◆ **Action item**
The expected output is an exact copy of the lines from the one containing "Instruction: Click the $0.00 amount cell" through the final line of the entries below, with no images.

Material provided Start Marker

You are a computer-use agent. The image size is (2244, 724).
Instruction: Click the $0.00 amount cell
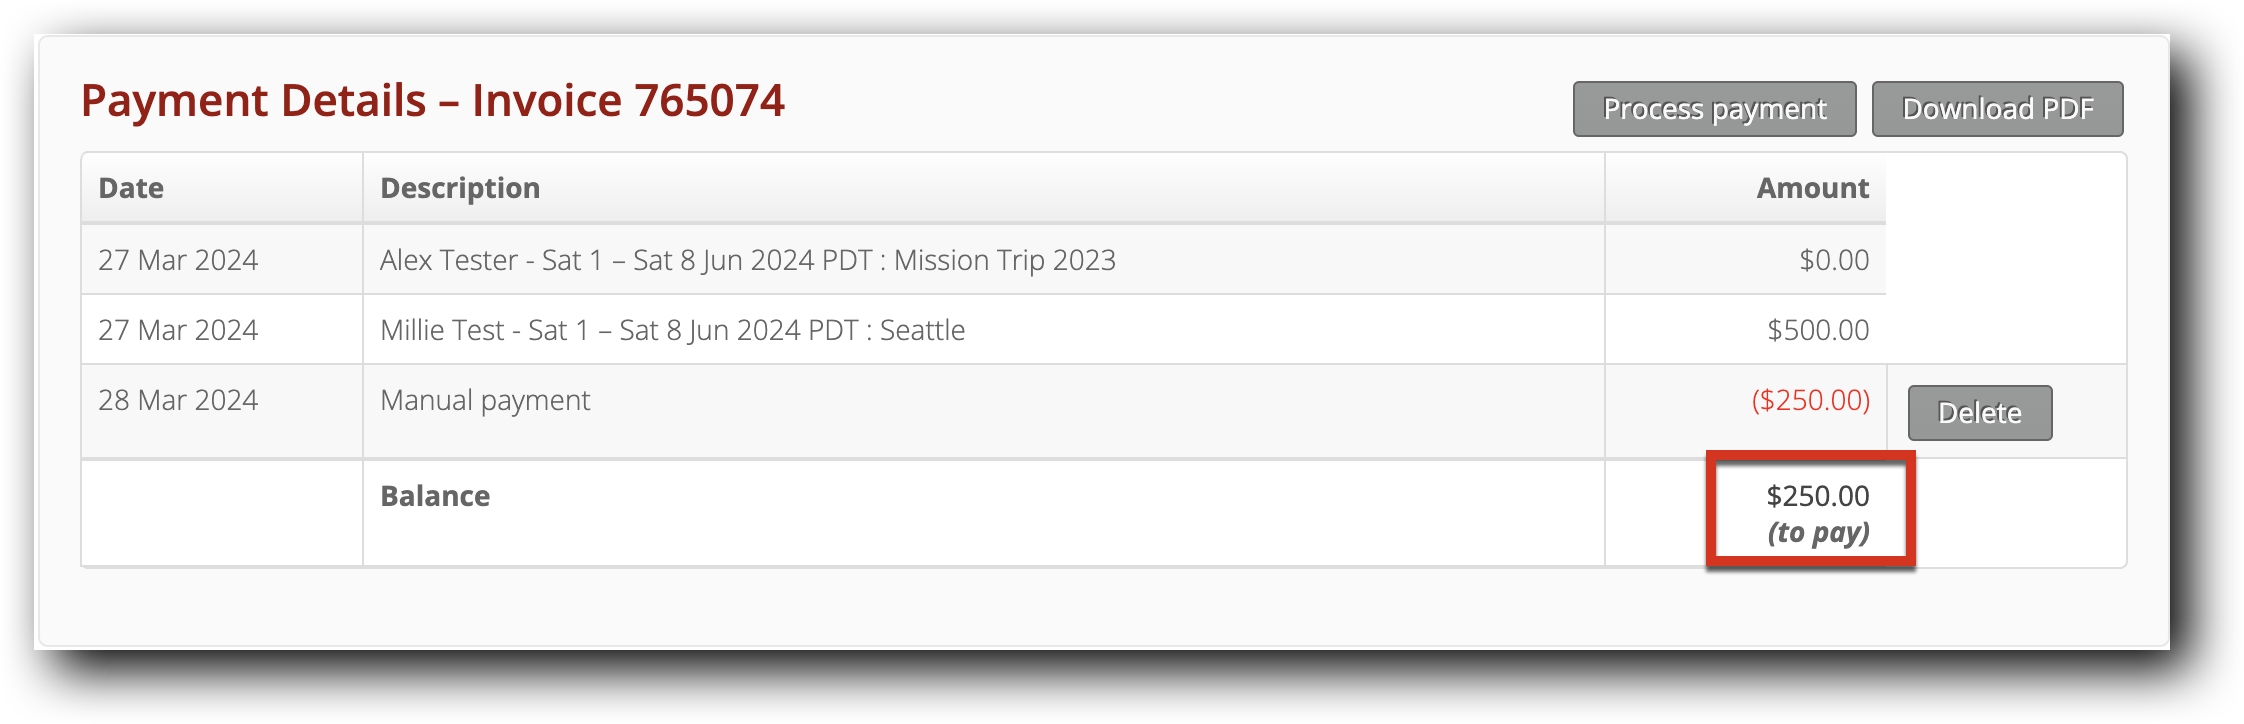click(x=1840, y=259)
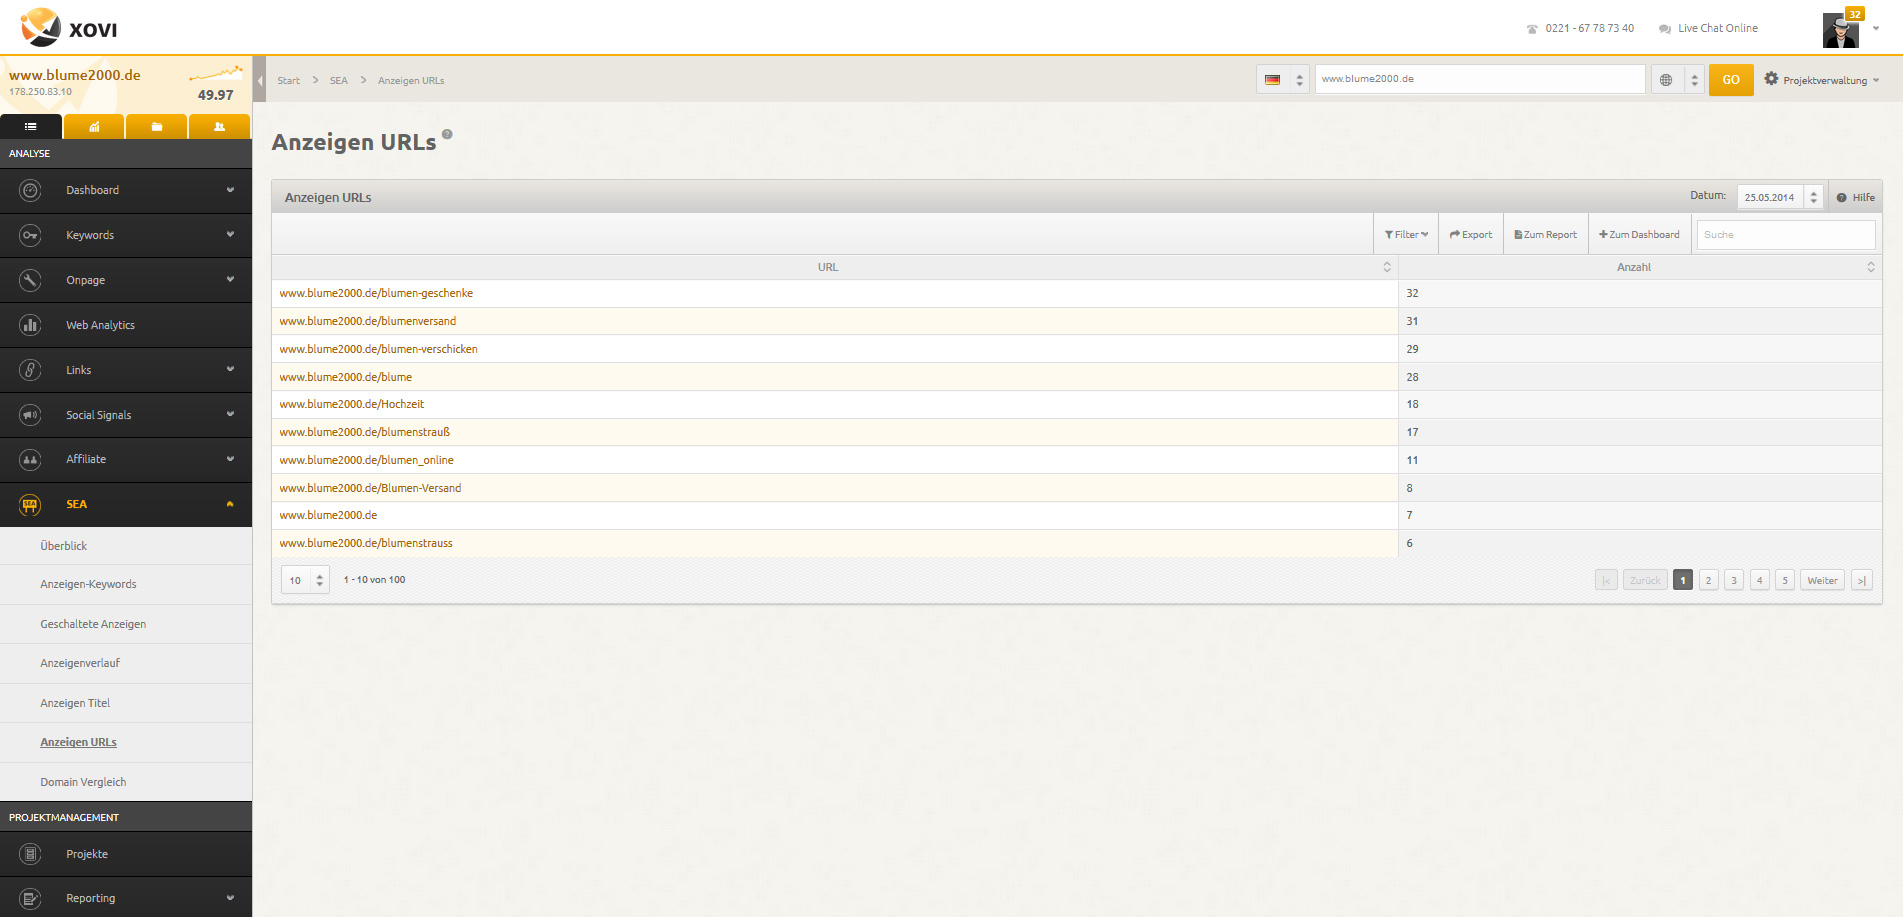Click the user avatar profile picture
The height and width of the screenshot is (917, 1903).
[1840, 31]
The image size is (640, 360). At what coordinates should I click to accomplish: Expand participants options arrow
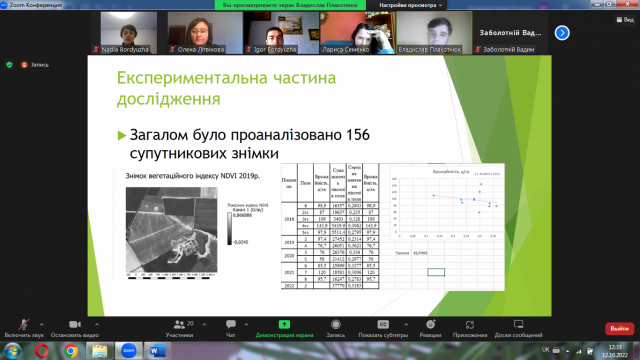[x=204, y=324]
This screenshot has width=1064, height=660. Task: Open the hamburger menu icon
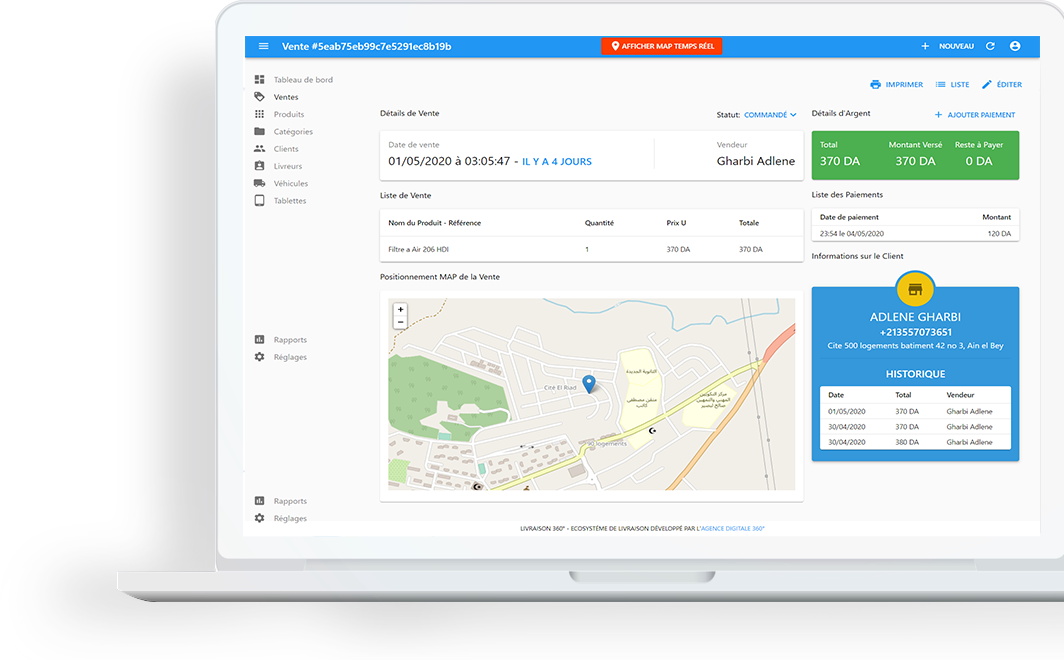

Material provided End Marker

◆ **Result below**
Instruction: Click the $0.00 amount cell
click(x=1840, y=259)
Click the user avatar profile picture
The height and width of the screenshot is (917, 1903).
[1840, 31]
The image size is (640, 360). At what coordinates should I click to accomplish: Expand participants options arrow
[x=204, y=324]
This screenshot has width=1064, height=660. Task: Open the hamburger menu icon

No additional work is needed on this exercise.